A creator in Riyadh can access the same paid AI tools as a creator in San Francisco. A creator in Cairo or Tunis cannot, unless they pay the same dollar price.

Opportunities: Free AI Tools That Can Help Resource-Strapped Creators

Despite the push toward paid tiers, both platforms offer free AI features that MENA creators can use without opening their wallets. Gemini Omni for Shorts remixing is the clearest example. The YouTube Team confirmed that Shorts remixed through Omni carry digital watermarks, identifying metadata, and link back to the original video. Creators can opt out of visual remix at any time. That is a meaningful free tool for a creator in Tunisia or Lebanon who cannot afford Meta One Premium but wants to experiment with AI-generated content.

But the trade-offs are real. The watermark and metadata link reduce creative control. For a professional creator building a brand, a watermarked Short may feel less polished than a native edit. The YouTube Team also noted that since 2024, YouTube has been labeling content when creators disclose AI use, and is now simplifying AI labels and auto-detection. That means even free AI tools come with a transparency cost. A viewer sees the label and knows the content is synthetic, which may affect trust or engagement depending on the creator’s niche.

The Risk of a Two-Tier Creator Economy in MENA

As paid AI features become more integral to content production and discovery, creators who cannot afford subscriptions risk falling behind. The scale of the shift is visible in Meta Verified, which launched in 2023 following Elon Musk’s subscription packages at X, as Andrew Hutchinson reported. Andrew Hutchinson estimated that around 35 million Facebook and Instagram users may have signed up to Meta Verified, generating an additional $2 billion or so in revenue for Meta each year. That is a proxy for how subscription models are already reshaping platform incentives. Verified users get priority support, a blue badge, and increased reach. Paying AI users will get faster, more capable tools.
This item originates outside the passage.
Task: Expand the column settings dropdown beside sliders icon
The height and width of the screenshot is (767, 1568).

In a price-sensitive region like MENA, the gap between paying and non-paying creators could widen quickly. A creator in the Gulf who subscribes to Meta One Premium can access advanced AI for content planning, editing, and analytics. A creator in Egypt on the same platform works with the same algorithm but without the same tools. The platform’s incentives tilt toward the paying user. The non-paying creator competes with one hand tied.
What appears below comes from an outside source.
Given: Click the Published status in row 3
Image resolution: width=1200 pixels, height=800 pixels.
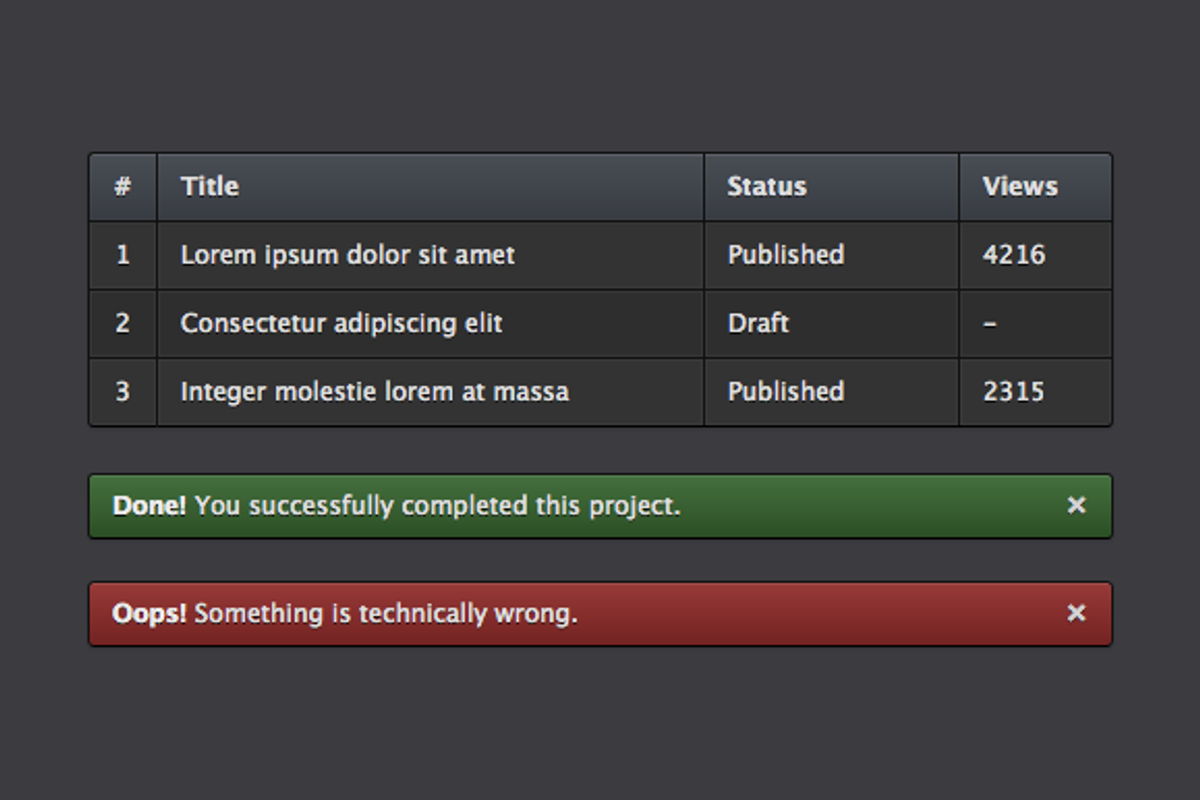Looking at the screenshot, I should click(785, 392).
Practical Strategies: Maximizing Free Tools Before Paying

MENA creators can adopt a tiered approach. Start with the free AI features that are already available. Gemini Omni for Shorts remixing costs nothing and lets a creator test AI-generated content without financial risk. Basic Meta AI is free on Facebook and Instagram, though with limits on request complexity. The YouTube Team’s labeling updates mean that even free AI use is transparent to viewers. That is a feature, not a bug, for creators who want to build trust with an audience increasingly aware of synthetic content.
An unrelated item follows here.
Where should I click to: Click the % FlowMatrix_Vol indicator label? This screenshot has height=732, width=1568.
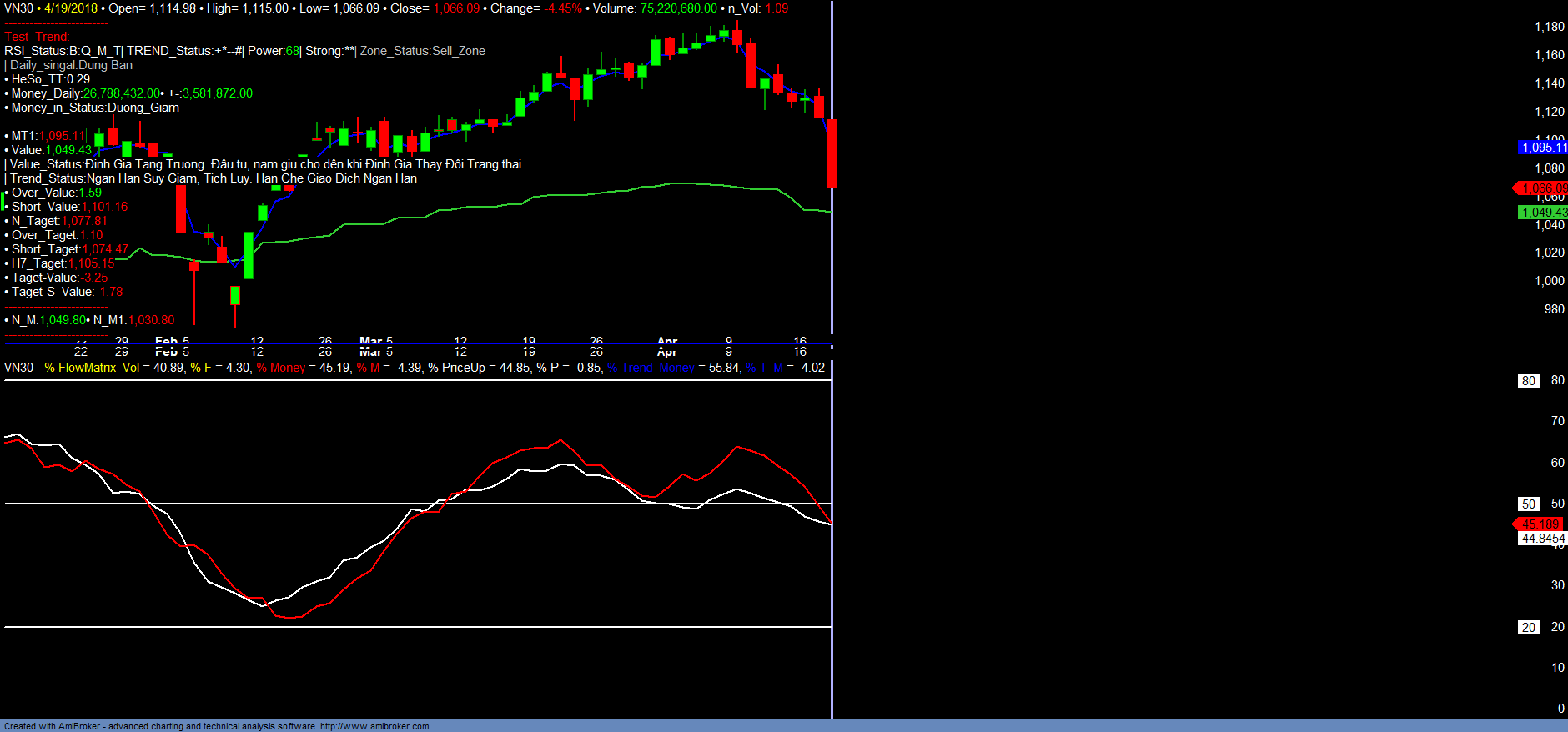pyautogui.click(x=92, y=368)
Only subscribe to a paid tier when the return on investment is clear. A creator who uses Meta AI for daily content planning and analytics might justify $7.99 per month if the tool saves two hours of work per week. A creator who posts once a week and uses AI for the occasional caption probably should not. The decision framework is the same in Cairo, Casablanca, and Riyadh. The dollar cost is not.

The platforms are building a creator economy where AI access is a paid privilege. For MENA creators, the question is not whether the tools are useful. It is whether the price of entry makes sense in a market where a dollar buys very different things depending on where you live.